Несколько лет назад в мае к нам на виноградник приехали журналисты. Во время разговора вышла тучка, стал накрапывать дождь. Я говорю: «Ничего, в Крыму это нормально, сейчас пройдет». Вдруг небо затянуло, и пошел мощный град. Мы стояли и смотрели, как прогибаются лозы, листья отлетают на землю. У моей жены по щеке пробежала слеза. Погибло много урожая. Тогда я переживал, но сейчас понимаю, что от таких вещей никто не застрахован и нет смысла страдать. Лозы — это не люди, с которыми можно договориться. Но можно научиться правильно планировать, учитывать максимум подводных камней и делать все, что в твоих силах. Это одна из главных вещей, которой меня научила работа с виноградом.
Вы делаете вино премиального сегмента, и вслед за вами местные хозяйства стали поднимать цены на своей продукт. Согласны, что вино в Крыму подорожало из-за Uppa Winery?
Когда мы сделали первые двадцать тысяч бутылок, я был вынужден дорого продавать вино, мне нужны были деньги, чтобы докупить оборудование, обустроить хозяйство. Я знал, что смогу донести свою философию тем, кто готов платить большие деньги, поэтому поставил ту цену, которая покрывала мои затраты. Многие пробуют это повторить, но мало у кого получается.
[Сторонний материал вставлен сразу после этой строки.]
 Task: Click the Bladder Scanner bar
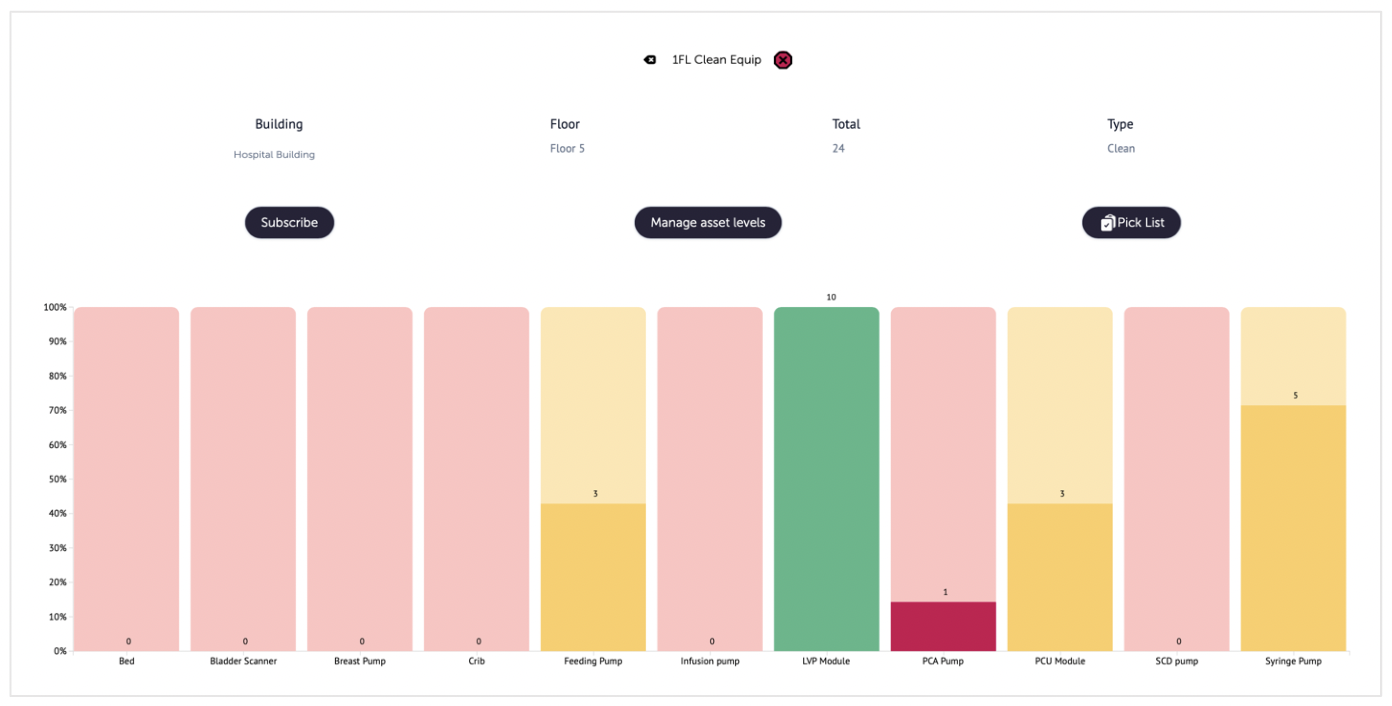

Чтобы продавать дорогое вино, нужно предлагать действительно уникальный продукт. Сейчас у меня нет той нужды в деньгах, что была вначале. Но есть другой момент. Большую часть вина в мире покупают люди от двадцати пяти до тридцати двух лет. Это молодые ребята, у которых не так много денег, но они хотят пробовать новое, у них горят глаза. Мне сейчас интереснее работать с этой аудиторией. Поэтому для тех, кто готов тратить по десять тысяч за вино в ресторане, мы решили оставить классическую линейку Chernaya River Valley — двадцать тысяч бутылок в год. А остальной объем делать для молодежи. Это более современные, эпатажные вина — линейка «Жека», — которые стоят значительно дешевле. Для меня это свобода творчества, где я могу экспериментировать с самыми новыми технологиями и смелыми мировыми трендами.
Вы о чем-нибудь жалеете?
О том, что много времени потратил не на то. Я стал мечтать о собственном винограднике, когда увидел, как мужчины с мозолистыми руками работают в своих маленьких хозяйствах в Бургундии. Абсолютно счастливые люди. Я понял, что хочу жить так же. Купил землю, начал продавать вино, и закрутилось — работа с правительством, привлечение инвесторов в Крым, Ассоциация виноградарей и виноделов Севастополя, консалтинг, два офиса в центре города. В какой-то момент я почти перестал бывать на своей земле и понял, что свернул не туда. Зачем мне винная империя? Сейчас я сворачиваю всю работу, кроме виноградников. Мы с женой проектируем дом рядом с хозяйством, уже проложили часть дороги. Здесь моя жизнь, и я планирую заниматься только вином, чтобы делать его еще интереснее и круче.